Le Tribunal administratif de Dijon, statuant par ordonnance, a rejeté la requête de M. B... comme manifestement irrecevable. Celle-ci se bornait à transmettre la copie d’un recours gracieux adressé au préfet de la Côte-d’Or pour contester une décision de classement sans suite de sa demande de naturalisation. Or, un tel document ne constitue pas une requête au sens de l’article R. 411-1 du code de justice administrative, faute d’exposé de faits, de moyens et de conclusions propres à saisir le juge. La solution retenue est fondée sur le 4° de l’article R. 222-1 du même code, permettant de rejeter les requêtes manifestement irrecevables sans régularisation.
Texte intégral
Vu la procédure suivante :
Par une lettre, enregistrée le 15 février 2026, M. A... B... transmet au tribunal la copie d’un recours gracieux adressé au préfet de la Côte-d’Or, afin d’obtenir le réexamen de sa demande d’acquisition de la nationalité française par voie de naturalisation et la reprise de l’instruction de son dossier sur la base des éléments qu’il a déjà fournis, à la suite de la décision de classement sans suite qui lui a été opposée par le préfet le 28 janvier 2026.
Vu les autres pièces du dossier.
Vu le code de justice administrative.
Considérant ce qui suit :
Aux termes de l’article R. 222-1 du code de justice administrative : « (…) les présidents de formation de jugement des tribunaux (…) peuvent, par ordonnance : / (…) / 4º Rejeter les requêtes manifestement irrecevables, lorsque la juridiction n’est pas tenue d’inviter leur auteur à les régulariser ou qu’elles n’ont pas été régularisées à l’expiration du délai imparti par une demande en ce sens ; (…) ».
Aux termes de l’article R. 411-1 du même code : « La juridiction est saisie par requête. La requête (…) contient l’exposé des faits et moyens, ainsi que l’énoncé des conclusions soumises au juge. / L’auteur d’une requête ne contenant l’exposé d’aucun moyen ne peut la régulariser par le dépôt d’un mémoire exposant un ou plusieurs moyens que jusqu’à l’expiration du délai de recours ».

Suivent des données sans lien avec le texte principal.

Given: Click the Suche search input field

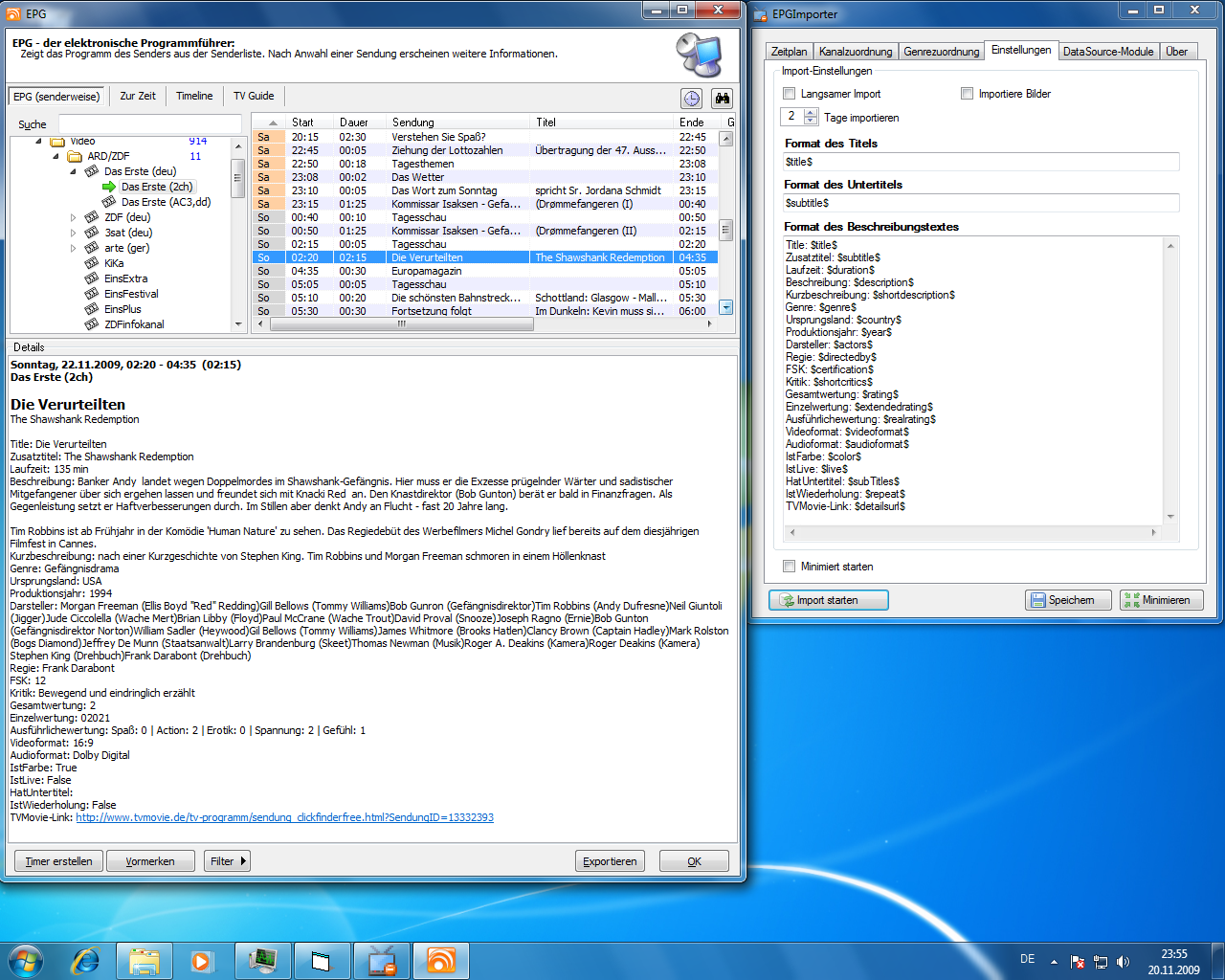Looking at the screenshot, I should tap(150, 124).
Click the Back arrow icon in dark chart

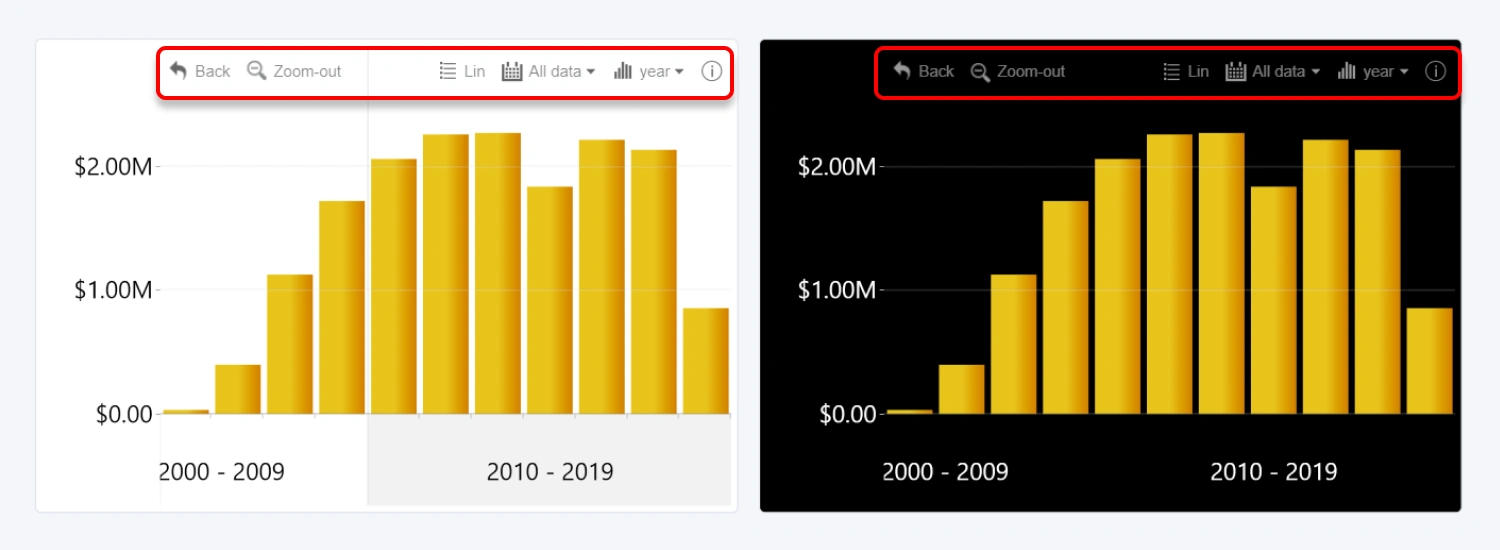click(x=902, y=71)
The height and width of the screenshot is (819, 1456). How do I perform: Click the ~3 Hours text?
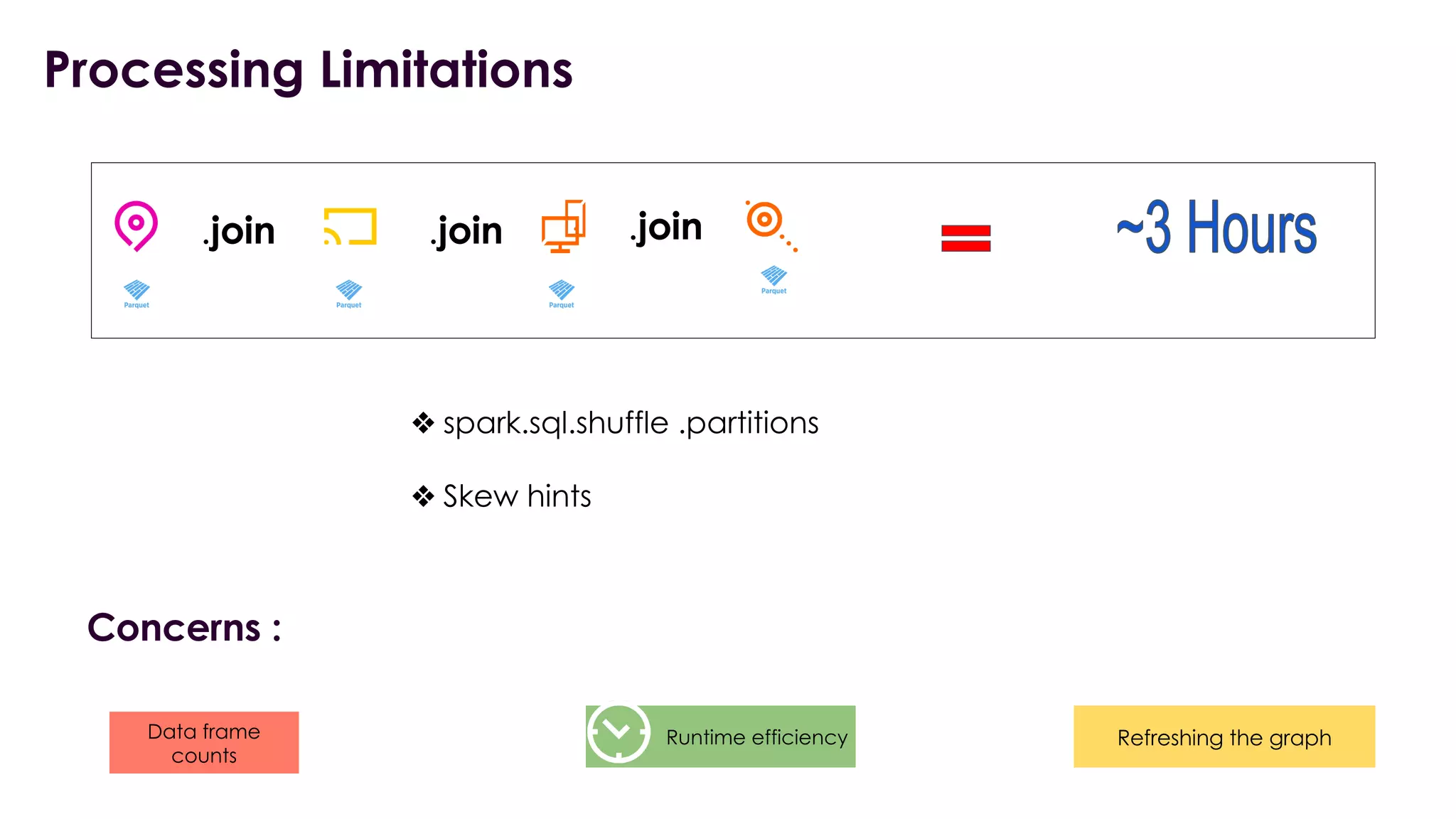click(x=1216, y=228)
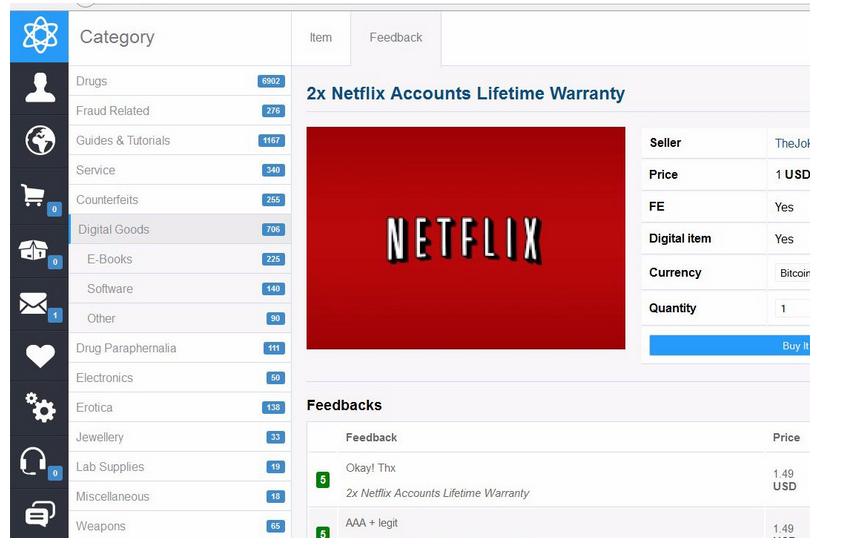Screen dimensions: 865x538
Task: Open the Currency Bitcoin dropdown
Action: point(792,273)
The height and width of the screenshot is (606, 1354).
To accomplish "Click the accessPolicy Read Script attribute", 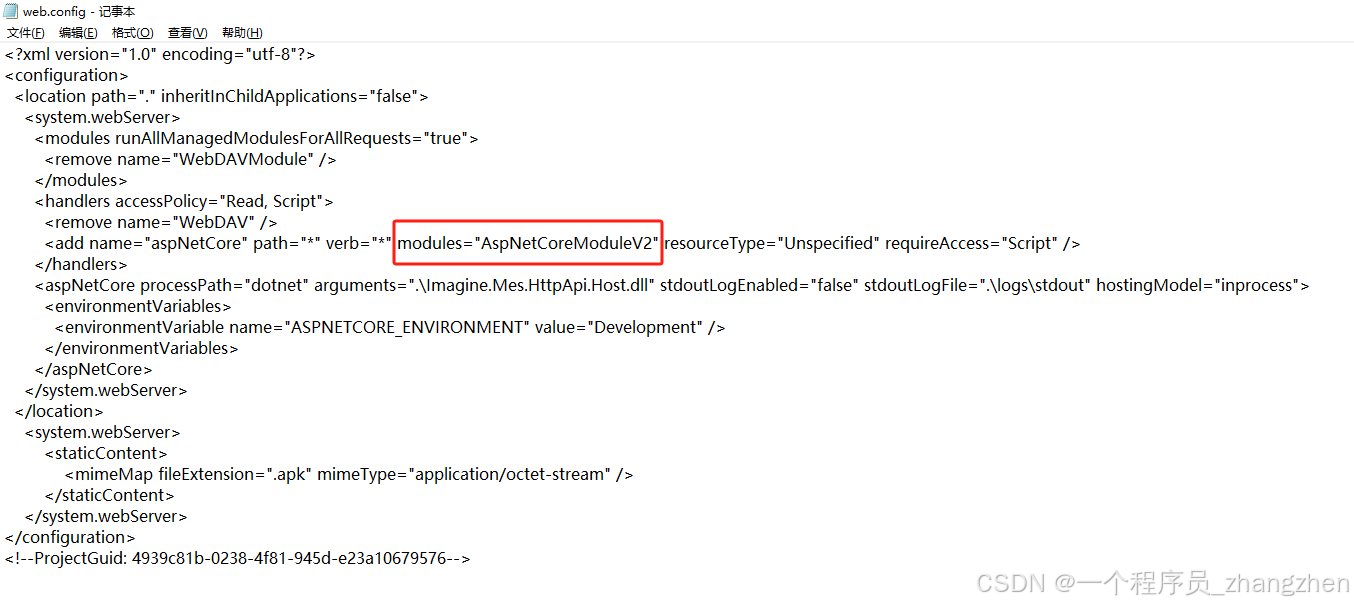I will 220,200.
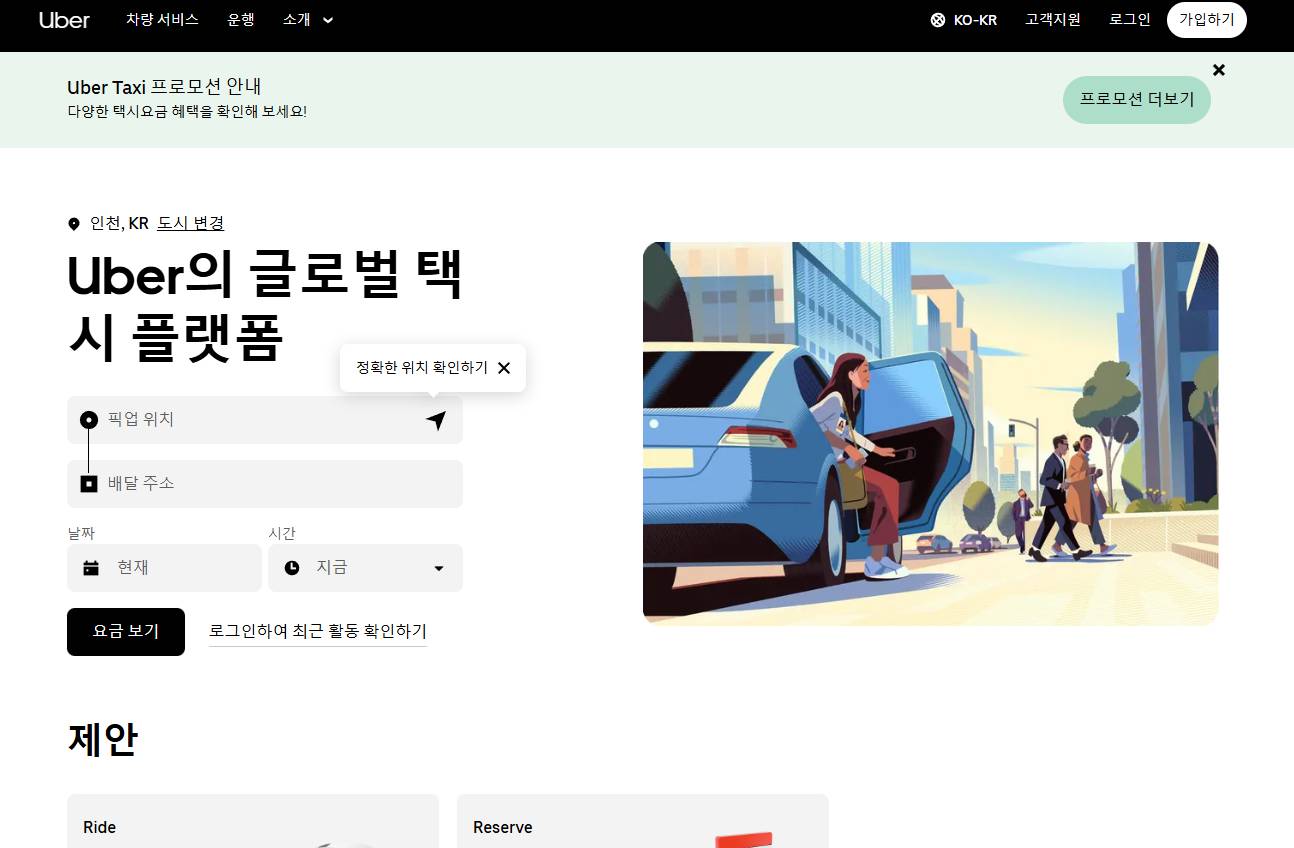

Par la présente lettre, M. B... transmet au tribunal la copie d’un recours gracieux adressé au préfet de la Côte-d’Or, afin d’obtenir le réexamen de sa demande d’acquisition de la nationalité française par voie de naturalisation et la reprise de l’instruction de son dossier sur la base des éléments qu’il a déjà fournis, à la suite de la décision de classement sans suite qui lui a été opposée par le préfet le 28 janvier 2026. Ce recours gracieux adressé à l’administration, qui ne constitue pas une requête au sens des dispositions précitées de l’article R. 411-1 du code de justice administrative, est irrecevable. Par suite, la requête de M. B..., qui est donc manifestement irrecevable, ne peut qu’être rejetée en application des dispositions du 4° de l’article R. 222-1 du code de justice administrative précité.
O R D O N N E :
Article 1er : La requête de M. B... est rejetée.
Article 2 : La présente ordonnance sera notifiée à M. A... B....
Copie en sera adressée, pour information, au préfet de la Côte-d’Or.
Fait à Dijon le 25 février 2026.
Le président,
P. Nicolet
La République mande et ordonne au ministre de l’intérieur en ce qui le concerne ou à tous commissaires de justice à ce requis en ce qui concerne les voies de droit commun contre les parties privées, de pourvoir à l’exécution de la présente décision.